Arno Klarsfeld va plaider pour Jeff
Expulsion : Klarsfeld va plaider pour Jeff

Le médiateur dans le dossier des enfants sans papiers souhaite que le jeune nigérian puisse rester en France.
Arno Klarsfeld va "voir ce qu'il peut faire" pour Jeff Batatunde, jeune nigérian dont le tribunal administratif de Paris a confirmé lundi 7 août la mesure d'éloignement.
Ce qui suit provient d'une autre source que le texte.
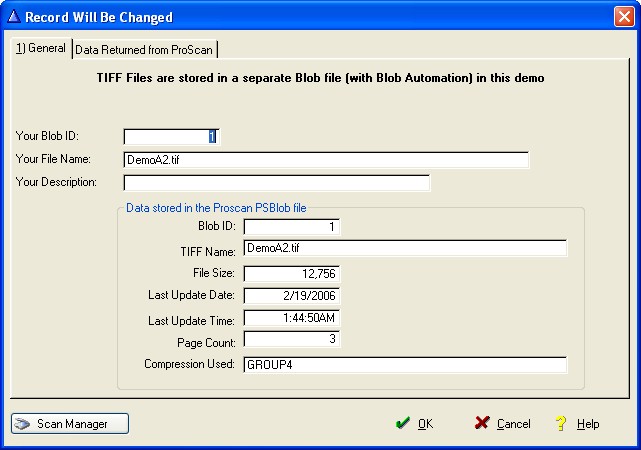The width and height of the screenshot is (641, 450).
Task: Focus the Your File Name field
Action: (326, 160)
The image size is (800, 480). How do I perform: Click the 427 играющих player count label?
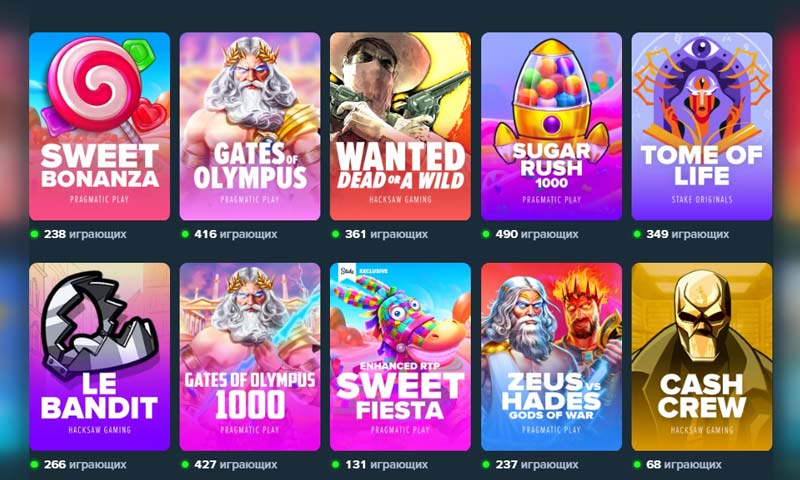coord(236,465)
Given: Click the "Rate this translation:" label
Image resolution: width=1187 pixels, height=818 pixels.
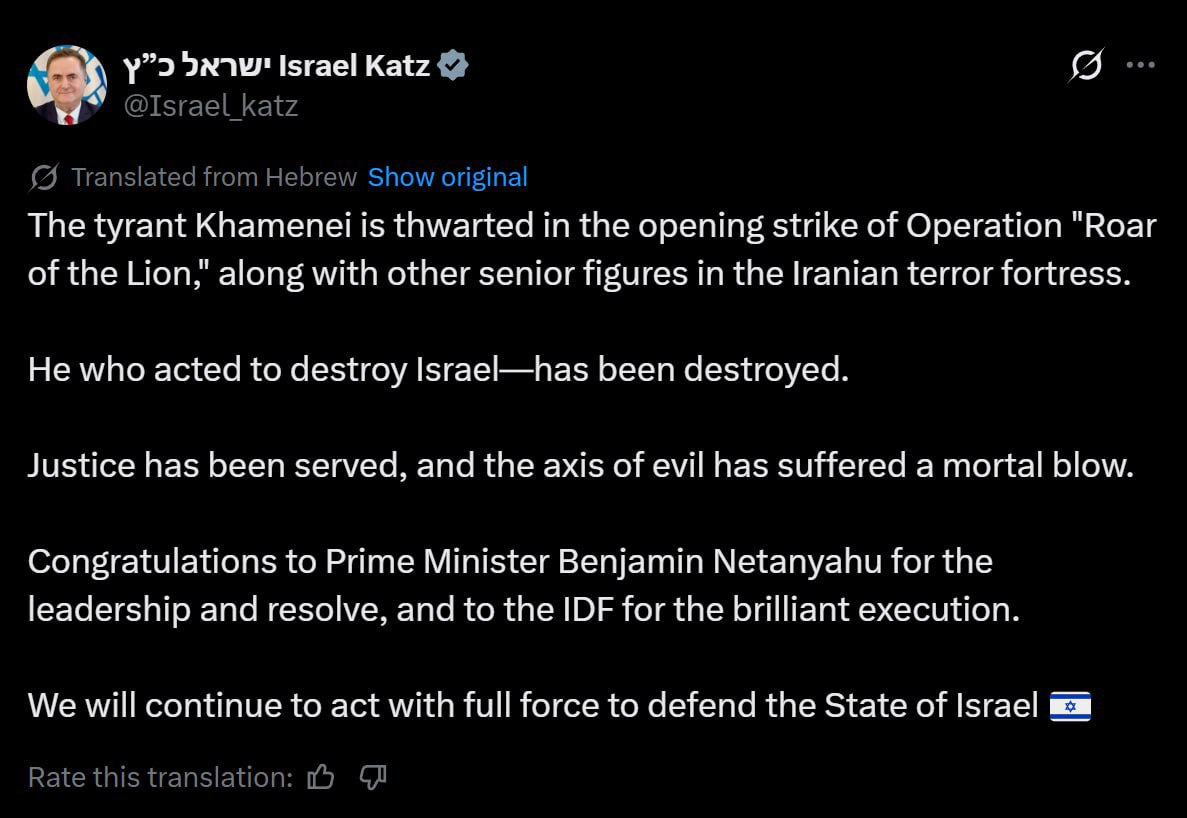Looking at the screenshot, I should click(161, 777).
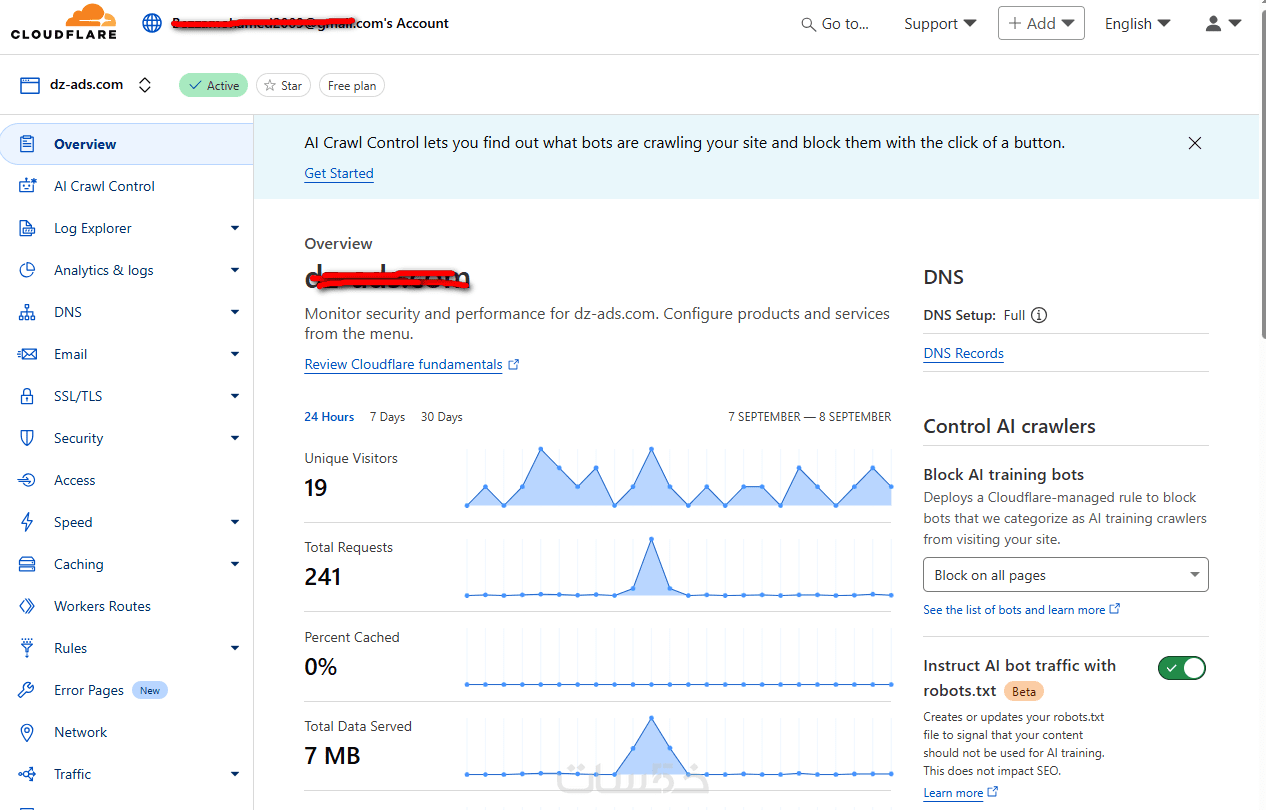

Il "devrait être autorisé à demeurer en France", a estimé pour sa part le médiateur national dans le dossier des familles sans papiers comprenant des enfants scolarisés.
Le tribunal administratif de Paris a rejeté lundi après-midi la demande d'annulation de l'arrêté de reconduite à la frontière de Jeff Batatunde, 19 ans, scolarisé à Paris depuis septembre 2004. Le jeune Nigérian a été interpellé le 1er août et conduit deux jours plus tard au centre de rétention de Vincennes (Val-de-Marne).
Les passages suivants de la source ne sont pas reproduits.